Monday, December 28, 2015

What happened to Occupy Wall Street

" Instead of welcoming other progressive forces and actually co-opting them, purists shamed 'liberals,' cultivated a radical macho culture more focused on big speeches at assemblies and arrests in the streets than the hard organizing behind the scenes, and turned Occupy into a fringe identity that only a few people could really claim to the exclusion of the hundreds of thousands who actually made it real.
Occupy Wall Street created a new discourse, brought thousands of people into the movement, shifted the landscape of the left, and even facilitated concrete victories for working people. But at the same time, a substantial chunk of its leadership was allergic to power. And we made a politic of that. We fetishized it, wrote articles and books about it, scorned the public with it. Worst of all, we used it as a cudgel with which to bludgeon each other.
Sure, the cops came for us — we invited them, after all. But we were the problem: When the state tugged hard enough, we tore at the seams."

 This is a look back, mostly, on what went wrong with the Occupy movement.  The main point seems to be that leadership was discounted or scorned, or even discounted itself, which then led many people to believe that the movement had no rudder, so they left.

"Our ego battles are a natural product of a movement that doesn’t have a clear answer for how leadership is to be appreciated and held accountable at the same time."

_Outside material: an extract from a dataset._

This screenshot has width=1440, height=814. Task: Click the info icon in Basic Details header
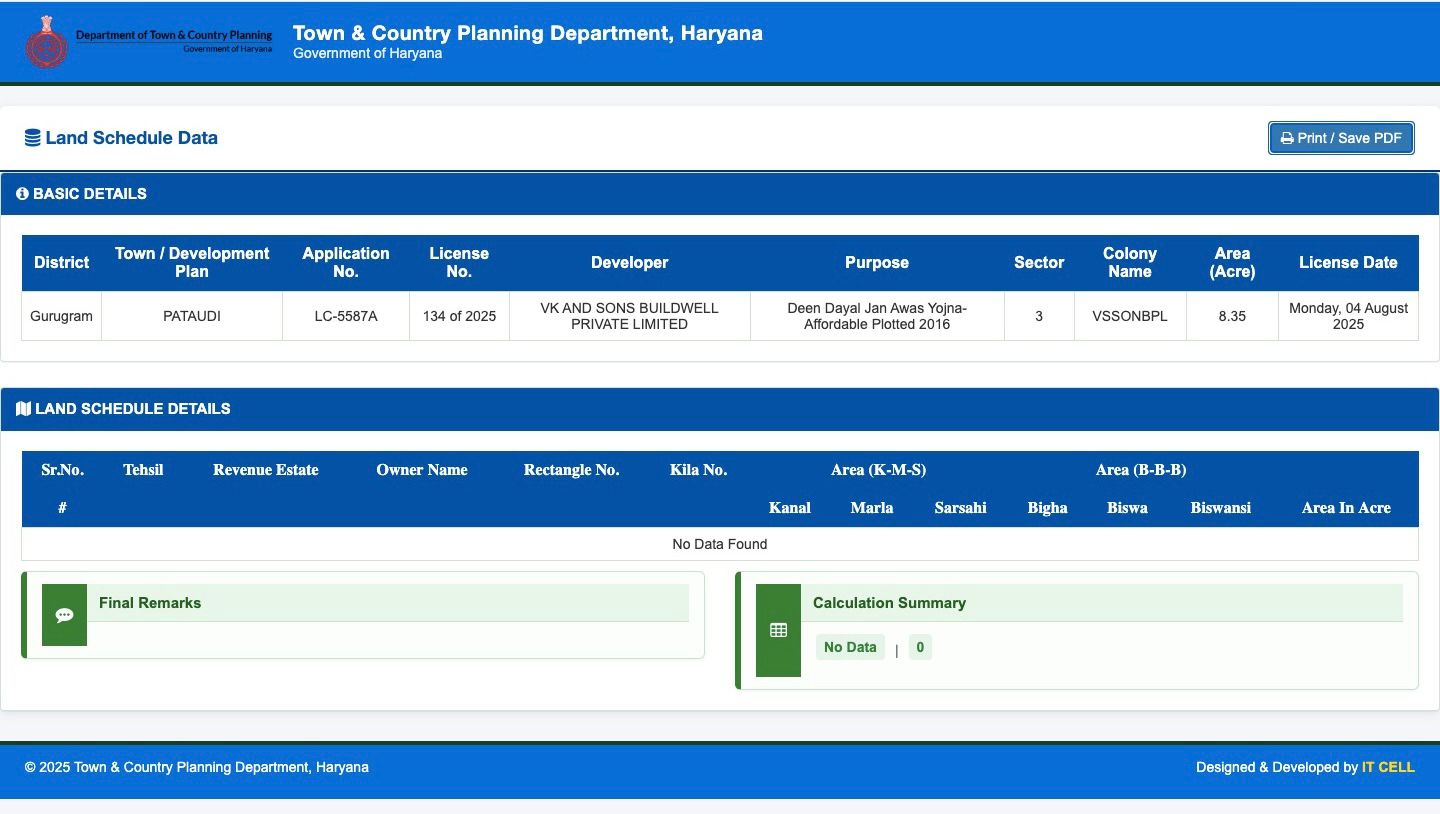(x=22, y=194)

   I've been a protest organizer.  I've also been to many protests from different movements, including Occupy.  The author's whining about how leaders couldn't or wouldn't be leaders.  This to me is false.  The difference in these type movements is that leadership is a role, it's not a position of power.  It's a slot where hopefully the right person is performing useful organizing actions.  So long as that person does not claim any power thus provided as some sort of right, and so long as they are doing their role well, there should be no problem.  The problem is, like Anonymous people would say, "leader-fagging."  If the power of a leadership position gets to the person's head, then it's time to switch people.  Of course, this never goes smoothly... ego is such a terrible thing.

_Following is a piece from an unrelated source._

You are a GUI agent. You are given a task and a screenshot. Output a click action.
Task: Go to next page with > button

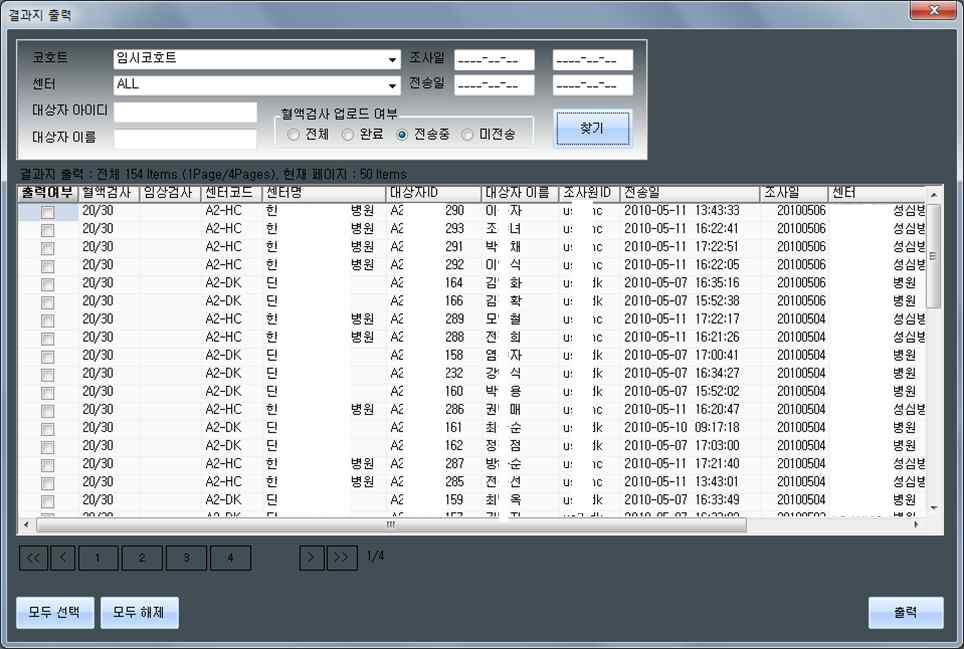point(312,557)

Wednesday, December 23, 2015

the Arab Spring is not over

"The Arab Spring is more than a wave of political uprisings launched in 2011. It’s an intergenerational shift whereby a new generation of youth rejected regimes built by tyrants from a previous era. These demographic and technological trends have actually accelerated since 2011. For example, surpassed the global connectivity average in 2014, with 41 percent of all residents online.
Arab regimes remained stubbornly opposed to political change or evolution, but they have no solution for the deeper societal changes at work. The essential clash between an evolving society and static political system still continues, and in some cases has intensified."